REPORTAGE : Maaloula 1

Par  49 photographies - 06 décembre 2025

In the second half of 2025, one year after the fall of Bashar al-Assad’s regime, Syria confronts itself. After decades of European influence, sixty years of military dictatorship under the guise of pan-Arab politics, and thirteen years of civil war, the country enters an uncertain “year zero,” where old structures have collapsed while new ones remain fragile and unresolved.

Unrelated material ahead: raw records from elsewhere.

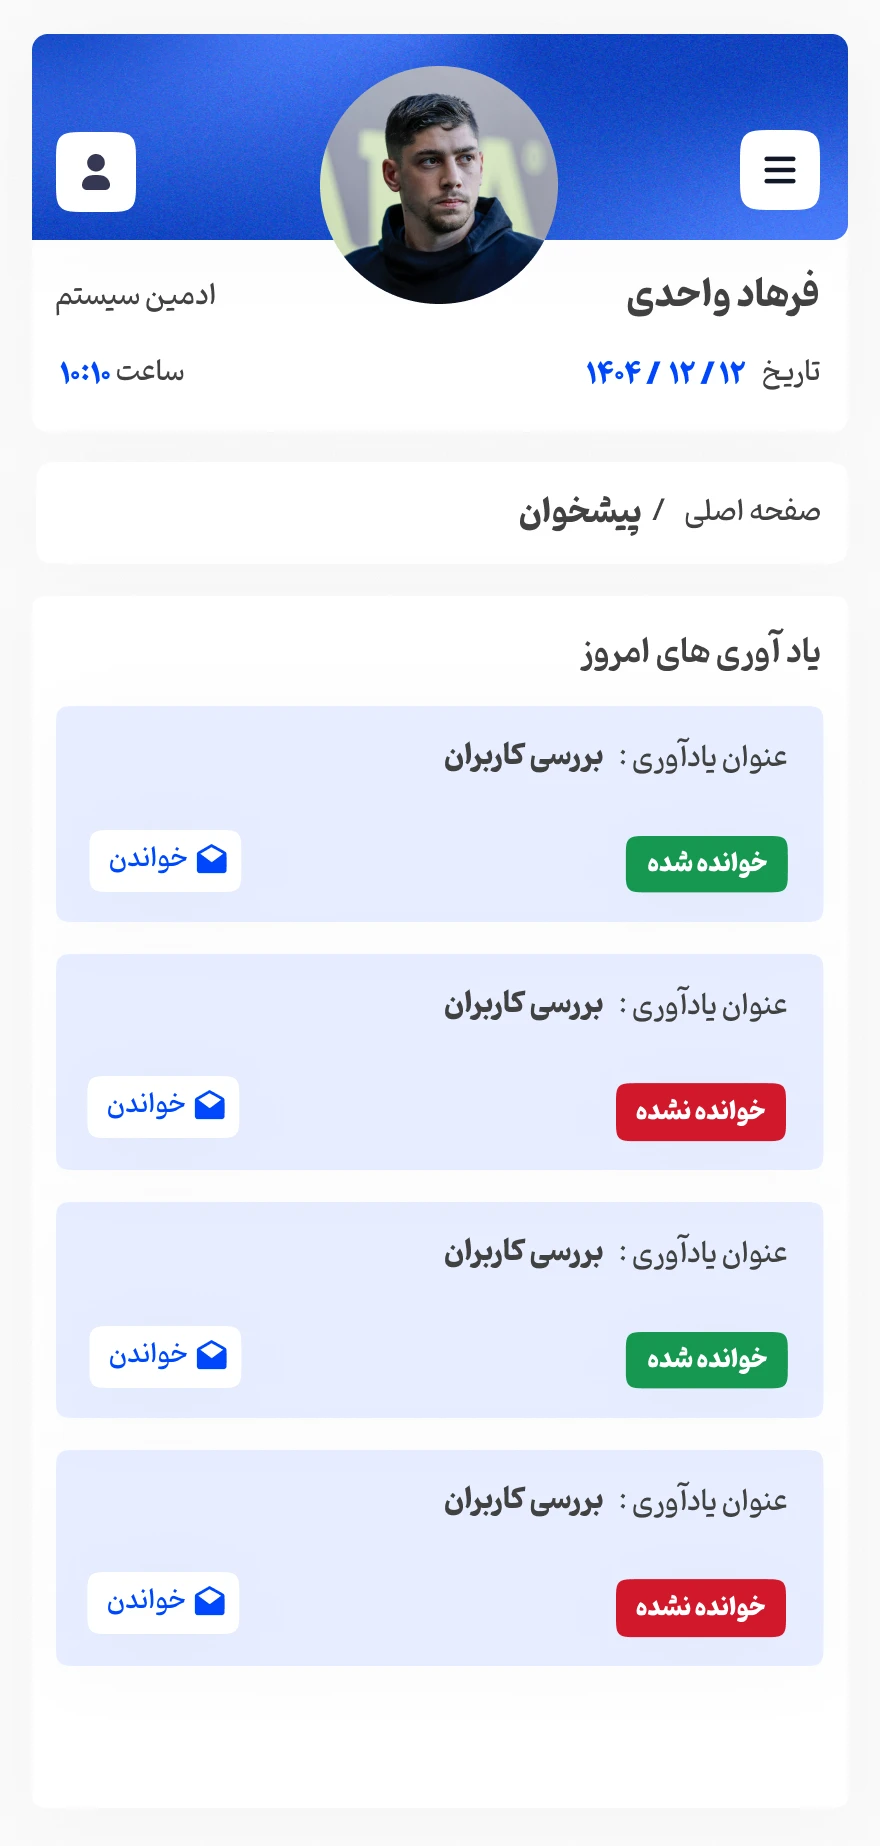
Task: Click red خوانده نشده badge in second reminder
Action: (x=701, y=1111)
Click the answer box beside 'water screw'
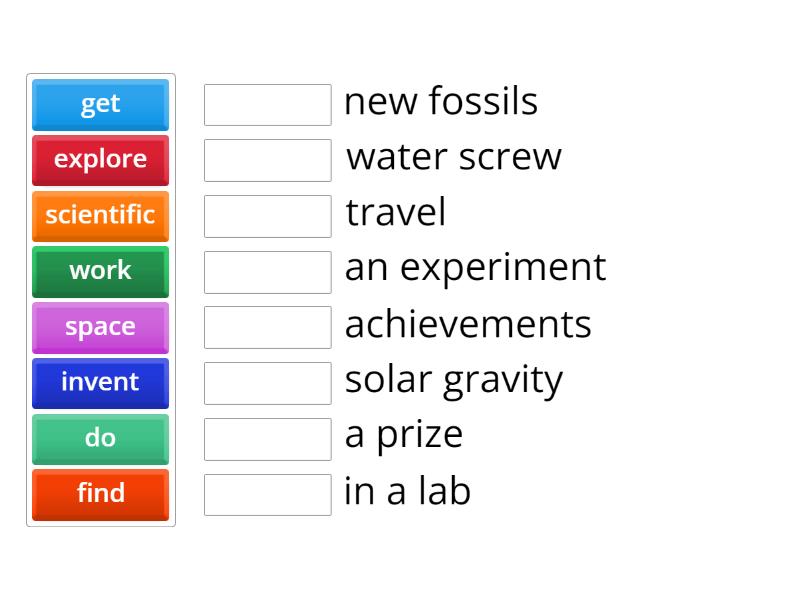Viewport: 800px width, 600px height. (x=267, y=159)
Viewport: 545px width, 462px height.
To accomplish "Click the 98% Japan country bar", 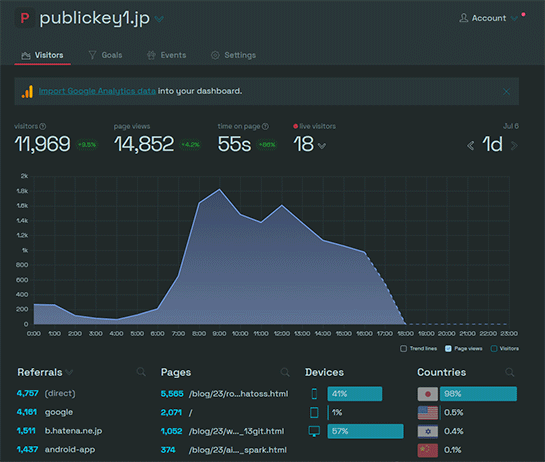I will [478, 394].
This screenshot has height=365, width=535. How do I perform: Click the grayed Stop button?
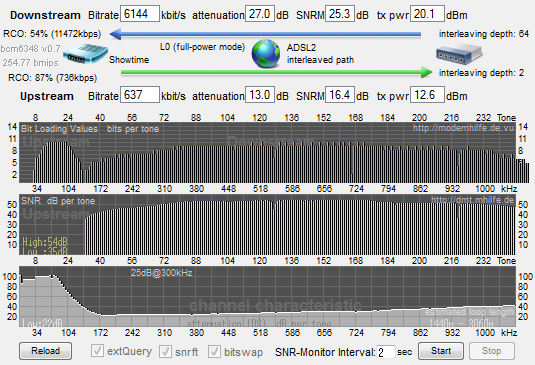492,351
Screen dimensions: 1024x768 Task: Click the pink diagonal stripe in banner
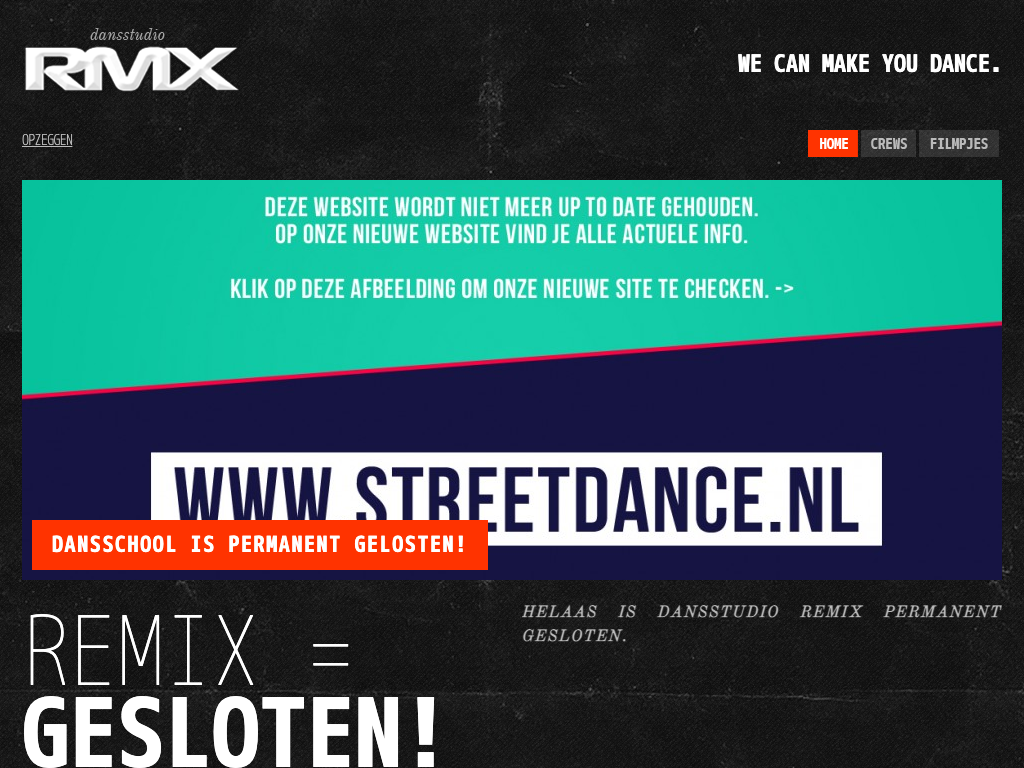click(511, 359)
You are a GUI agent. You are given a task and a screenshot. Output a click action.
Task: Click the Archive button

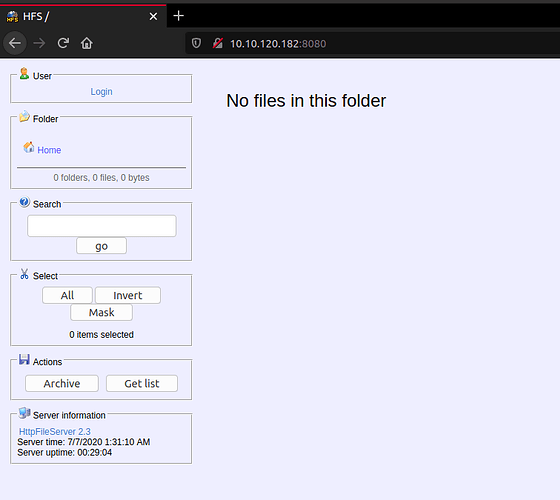click(x=62, y=383)
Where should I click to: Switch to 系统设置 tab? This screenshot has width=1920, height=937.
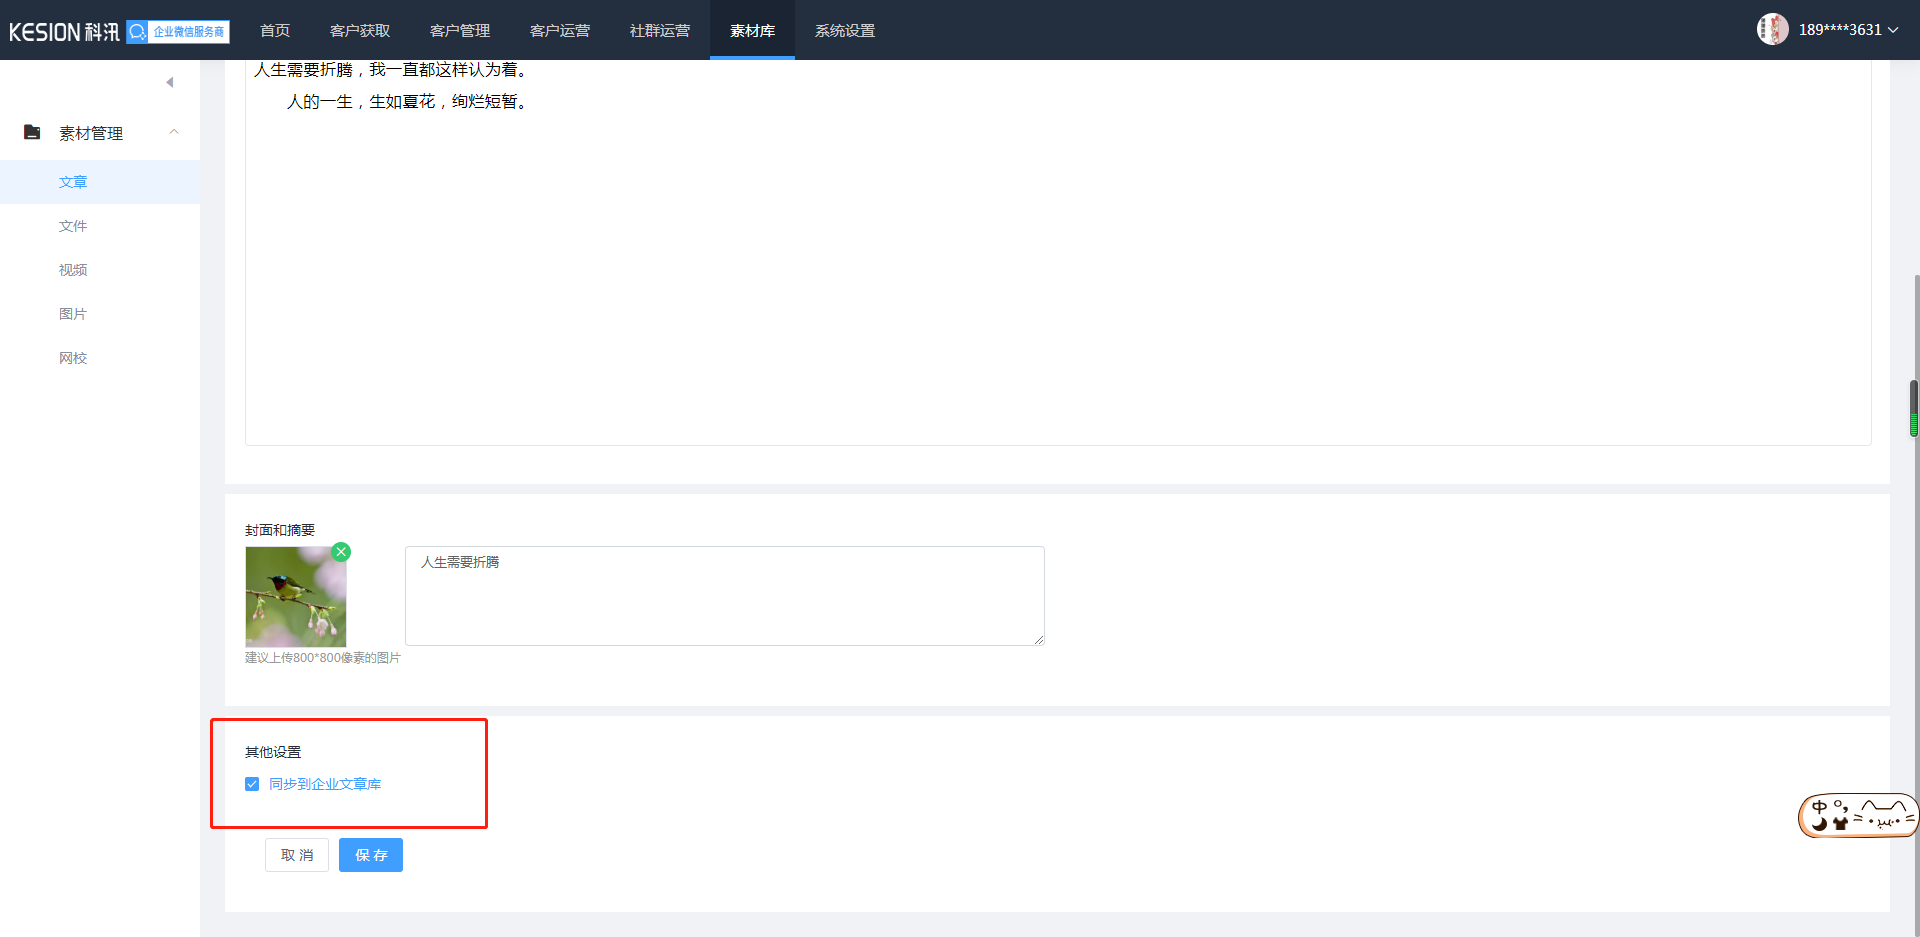[845, 31]

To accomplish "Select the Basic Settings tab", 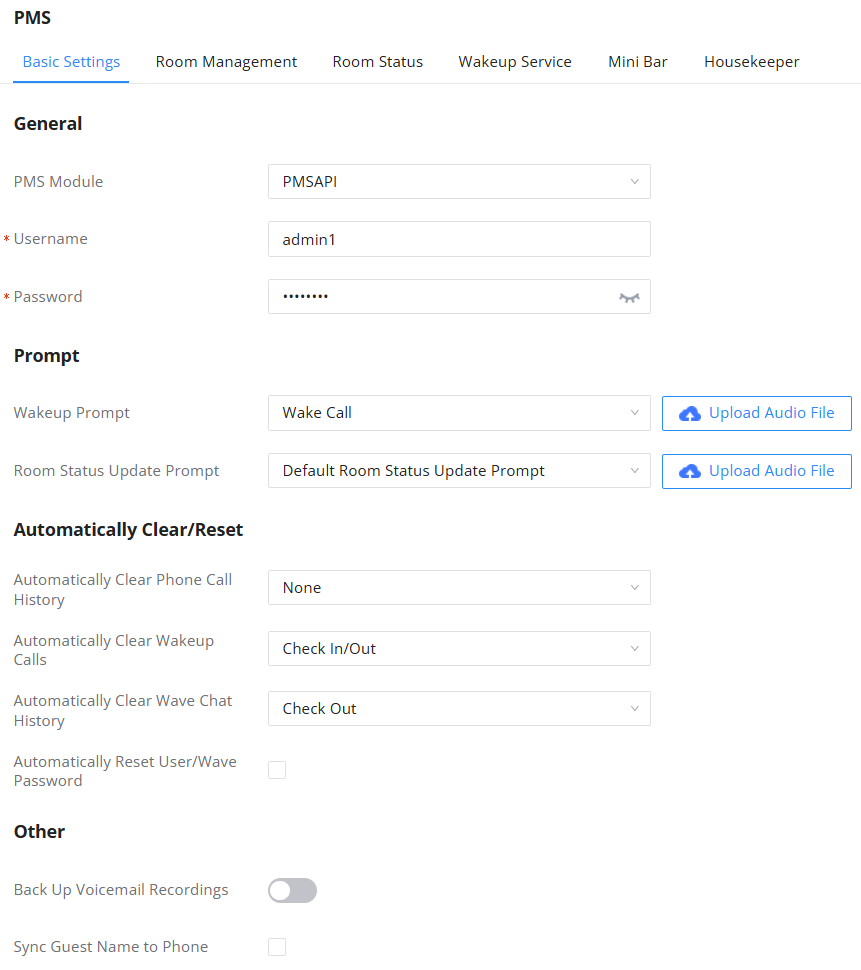I will coord(71,62).
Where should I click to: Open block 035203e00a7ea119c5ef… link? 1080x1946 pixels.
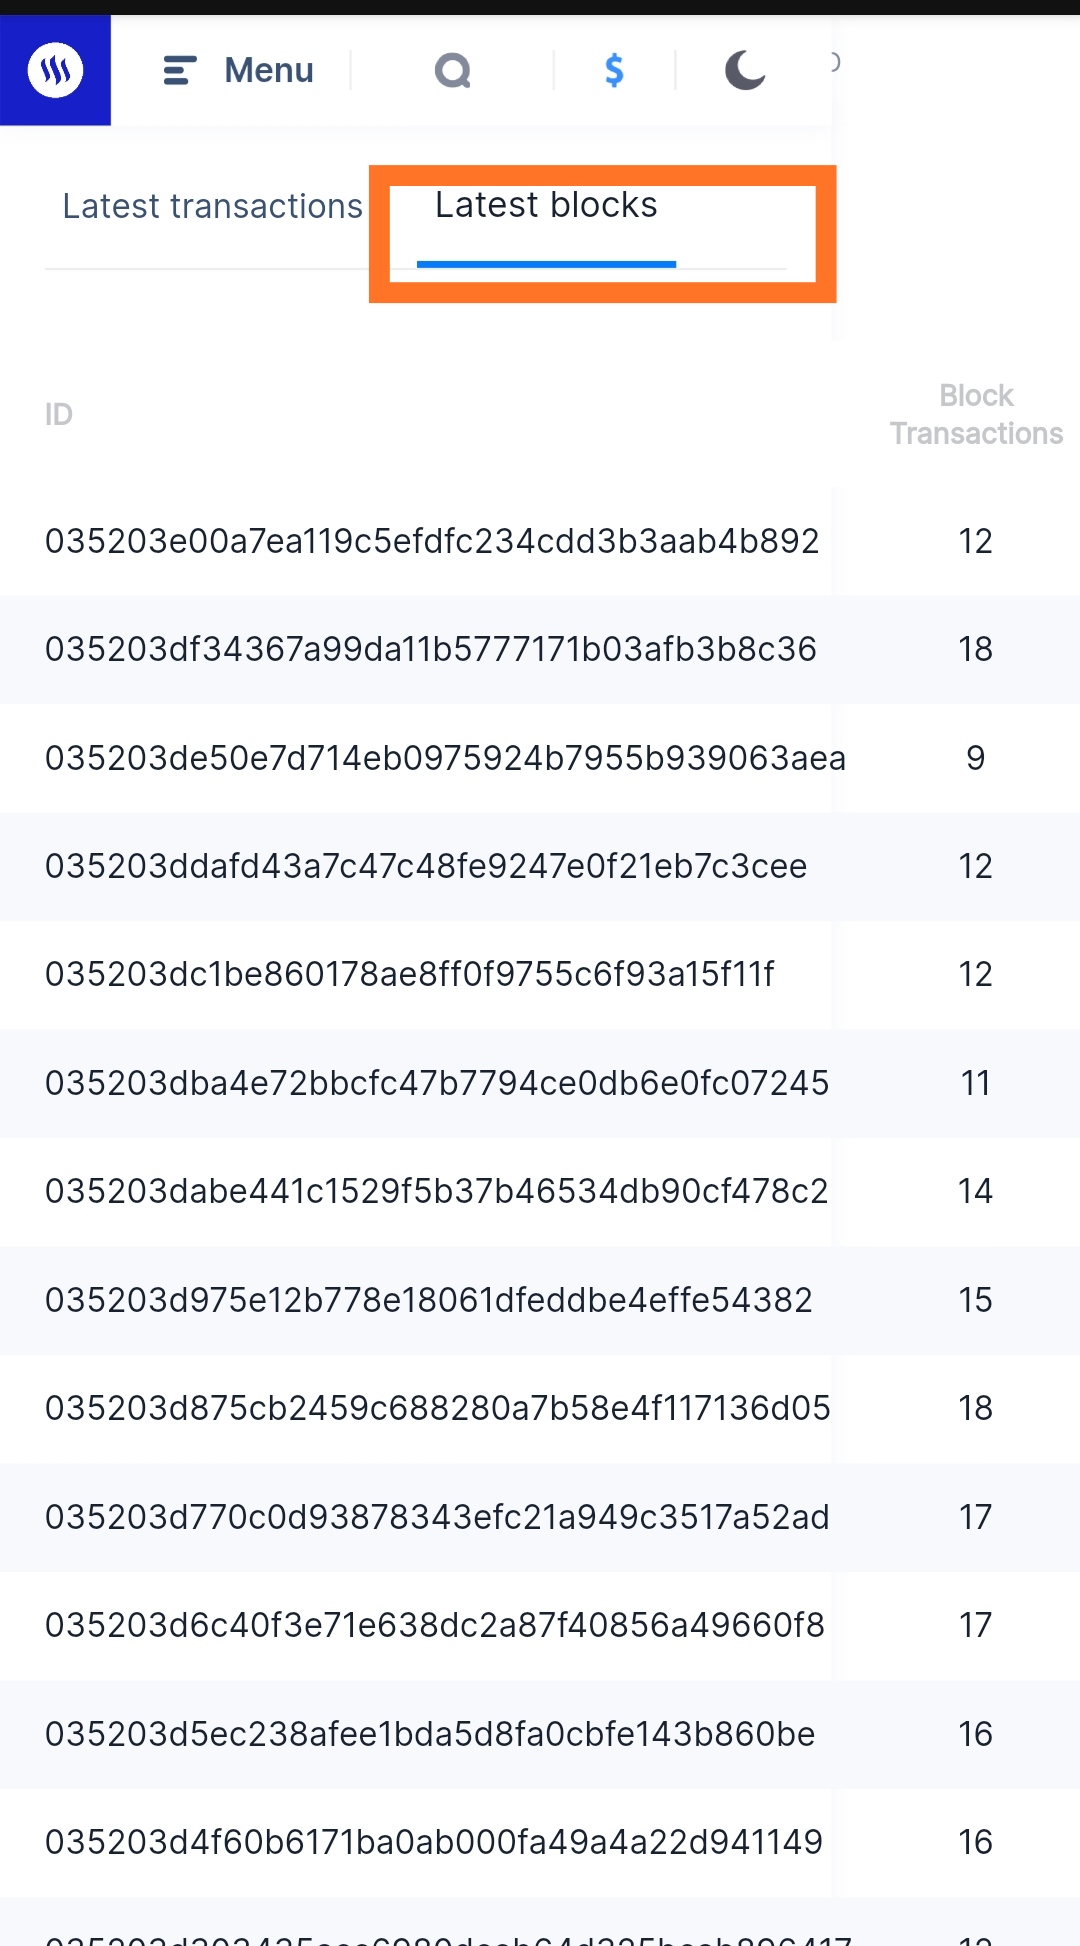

This work moves through a Syria where daily life cautiously resumes in Damascus and Aleppo, with cafés reopening and a distant hope of normality—and perhaps tourism—slowly re-emerging. In Maaloula, the Feast of the Holy Cross is celebrated in reduced form, reflecting fear of possible ISIS attacks. In the capital, marches after Friday prayers at the Umayyad Mosque signal the end of repression and the reoccupation of public space. Elsewhere, fractures remain visible: an Israeli raid in Beit Jinn, severe healthcare shortages in rural Idlib, landfill workers in Aleppo surviving at the margins of the postwar economy, and life gradually returning among the ruins of Yarmouk. Across cities and peripheries, displaced camps have become permanent settlements, informal economies thrive, bureaucracy reshapes itself unevenly, and acts of revenge coexist with attempts at reconciliation. Minorities, power, and the redefinition of Syria’s social fabric now stand at the center of the country’s future. Like parts of Europe after World War II, Syria appears suspended between devastation and reinvention, navigating uncertainty alongside fragile signs of renewal. In this sense, contemporary Syria becomes a lens through which the complexity of reality emerges and where identities are continuously shaped through negotiation between individuals and their context, across both continuity and transformation.